GENEVA (Reuters) – New tests on a painting billed as the original version of the Mona Lisa, Leonardo da Vinci’s 15th century portrait, have produced fresh proof that it is the work of the Italian master, a Swiss-based art foundation said today.
The tests, one by a specialist in “sacred geometry” and the other by the Swiss Federal Institute of Technology in Zurich, were carried out in the wake of the Geneva unveiling of the painting, the “Isleworth Mona Lisa”, last September.
“When we add these new findings to the wealth of scientific and physical studies we already had, I believe anyone will find the evidence of a Leonardo attribution overwhelming,” said David Feldman vice-president of the foundation said.
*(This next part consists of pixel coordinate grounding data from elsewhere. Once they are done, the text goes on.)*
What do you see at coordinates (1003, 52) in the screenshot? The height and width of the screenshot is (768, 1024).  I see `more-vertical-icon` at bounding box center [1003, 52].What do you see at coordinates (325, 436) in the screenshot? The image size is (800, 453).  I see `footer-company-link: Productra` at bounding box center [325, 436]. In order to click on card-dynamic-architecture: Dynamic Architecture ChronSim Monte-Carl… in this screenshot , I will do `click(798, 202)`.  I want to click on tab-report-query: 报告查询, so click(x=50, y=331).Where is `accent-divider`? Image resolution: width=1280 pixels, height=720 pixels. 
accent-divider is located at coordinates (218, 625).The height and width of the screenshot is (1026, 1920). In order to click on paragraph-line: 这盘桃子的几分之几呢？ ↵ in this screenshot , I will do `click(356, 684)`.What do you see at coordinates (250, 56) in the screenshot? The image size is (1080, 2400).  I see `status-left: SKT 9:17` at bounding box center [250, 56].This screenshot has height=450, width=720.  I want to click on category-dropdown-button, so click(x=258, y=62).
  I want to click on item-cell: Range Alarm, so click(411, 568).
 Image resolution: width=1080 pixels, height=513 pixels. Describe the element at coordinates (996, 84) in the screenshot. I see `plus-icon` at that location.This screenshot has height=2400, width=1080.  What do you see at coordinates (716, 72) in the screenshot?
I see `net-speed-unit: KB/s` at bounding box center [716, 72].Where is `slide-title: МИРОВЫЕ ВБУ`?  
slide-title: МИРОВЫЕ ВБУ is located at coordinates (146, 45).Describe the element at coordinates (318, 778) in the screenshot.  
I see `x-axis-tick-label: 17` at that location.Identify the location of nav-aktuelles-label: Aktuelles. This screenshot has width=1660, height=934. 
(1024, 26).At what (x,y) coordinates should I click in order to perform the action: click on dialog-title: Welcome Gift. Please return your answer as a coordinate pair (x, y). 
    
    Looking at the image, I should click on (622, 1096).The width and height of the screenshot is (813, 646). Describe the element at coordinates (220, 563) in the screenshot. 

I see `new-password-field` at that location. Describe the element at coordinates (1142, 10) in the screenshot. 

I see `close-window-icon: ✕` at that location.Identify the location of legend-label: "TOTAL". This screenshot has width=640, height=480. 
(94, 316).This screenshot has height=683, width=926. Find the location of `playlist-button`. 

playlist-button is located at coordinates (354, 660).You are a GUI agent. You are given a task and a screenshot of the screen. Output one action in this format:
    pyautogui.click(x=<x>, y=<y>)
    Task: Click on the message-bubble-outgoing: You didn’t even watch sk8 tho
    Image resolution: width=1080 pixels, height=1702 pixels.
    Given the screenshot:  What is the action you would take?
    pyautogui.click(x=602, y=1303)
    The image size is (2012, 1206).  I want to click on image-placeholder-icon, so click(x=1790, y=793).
The “Mona Lisa” in the Paris Louvre for over three centuries has long been regarded as the only one painted by Leonardo – although there have been copies – and claims for the Swiss-held one were dismissed by some experts last year.
But it also won support in the art world, encouraging the Zurich-based Mona Lisa Foundation – an international group which says it has no financial interest in the work – to pursue efforts to demonstrate its authenticity.
Feldman, an Irish-born international art and stamp dealer, said he was contacted after the public unveiling of the portrait – which shows a much younger woman than in the Louvre – by Italian geometrist Alfonso Rubino.
“He has made extended studies of the geometry of Leonardo’s Vitruvian Man” – a sketch of a youth with arms and legs extended – “and offered to look at our painting to see if it conformed,” Feldman told Reuters.
The conclusion by the Padua-based Rubino was that the “Isleworth” portrait – named for a London suburb where it was kept by British art connoisseur Hugh Blaker 80-90 years ago – matched Leonardo’s geometry and must be his.
The Zurich institute, the Foundation said, carried out a carbon-dating test on the canvas of its painting and found that it was almost certainly manufactured between 1410 and 1455 – refuting claims that it was a late 16th century copy.
Earlier brush-stroke studies presented last September by US physicist and art lover John Asmus concluded that both the “original” version and the Louvre crowd-puller were painted by the same artist.
The authenticity of the foundation’s painting, discovered by Blaker in an English country house in 1913, has been fiercely challenged by British Leonardo authority Martin Kemp, who argued last year that “so much is wrong with it.”
Feldman and foundation colleagues retort that Kemp has never followed up on invitations to come to see it.
Documents show that a painting of his wife Lisa was commissioned around the turn of the 16th century by Florentine nobleman Francesco del Giacondo. In French, the Louvre version is known as “La Giaconde” and “La Giaconda” in Italian.
Supporters of the “younger” version say it was almost certainly delivered unfinished to del Giacondo before Leonardo left Italy in 1506 and took up residence in France, where he died in 1519 in a small Loire chateau.
From the Giacondo house, it probably eventually found its way to England after being bought by a travelling English aristocrat, this account runs, while the Paris version was probably painted by Leonardo around 1516 in France.